It is provided by section 59, article 5, of the Kansas City charter: "If any person claiming title under a tax deed . . . shall be defeated in any suit by or against him for the recovery of the real property conveyed or purporting to be conveyed by such tax deed, the successful claimant shall be adjudged to pay such person claiming under such tax deed the full amount of all money paid by the purchaser at the tax sale for such real property, and ten per centum of such amount immediately added with twenty-four per cent interest per annum on the whole amount thus made from the day of sale . . . which judgment shall be a lien upon the real property in controversy, and shall bear interest at the rate of twenty-four per cent per annum and may be enforced by execution as in other cases of judgments and decrees of such court."

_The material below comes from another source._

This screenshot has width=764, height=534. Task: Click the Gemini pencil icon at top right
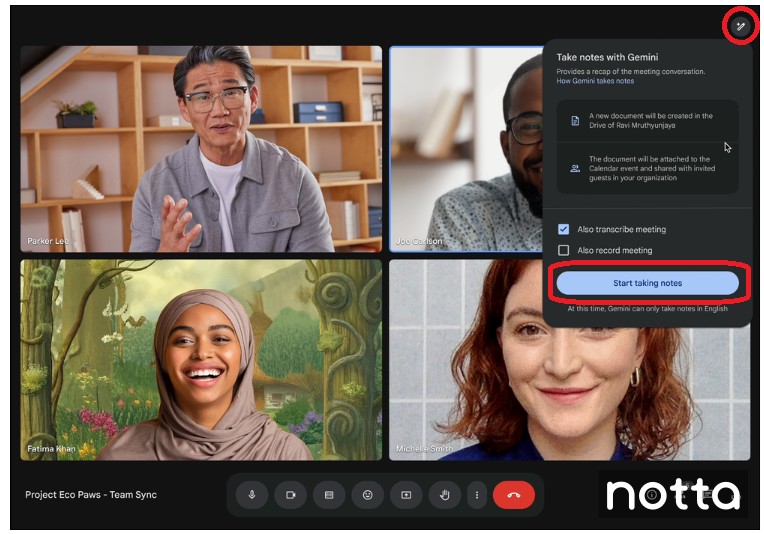(x=740, y=26)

It was admitted on the trial that the plaintiff was not entitled to recover on his ejectment counts but the court found for him on the three remaining counts and rendered judgment on each enforcing his lien under the charter on the south three-hundredths inch of each lot. Defendants appealed.

Defendants contend, assuming the validity of the taxbill for the year 1894, there could be no lien on the two inside portions sold. Section 41 of said chapter aforesaid provides among other things: "The person who will pay the taxes . . . for the least number of front feet or inches of any lot or parcel of real property to be taken from either side thereof, the side to be designated by the bidder at the time he offers his bid, shall be deemed the purchaser for the smallest portion of such lot or parcel of real property."

The theory of defendants is that, as the property was assessed as one parcel it should have been sold as such, or so much thereof as was necessary to...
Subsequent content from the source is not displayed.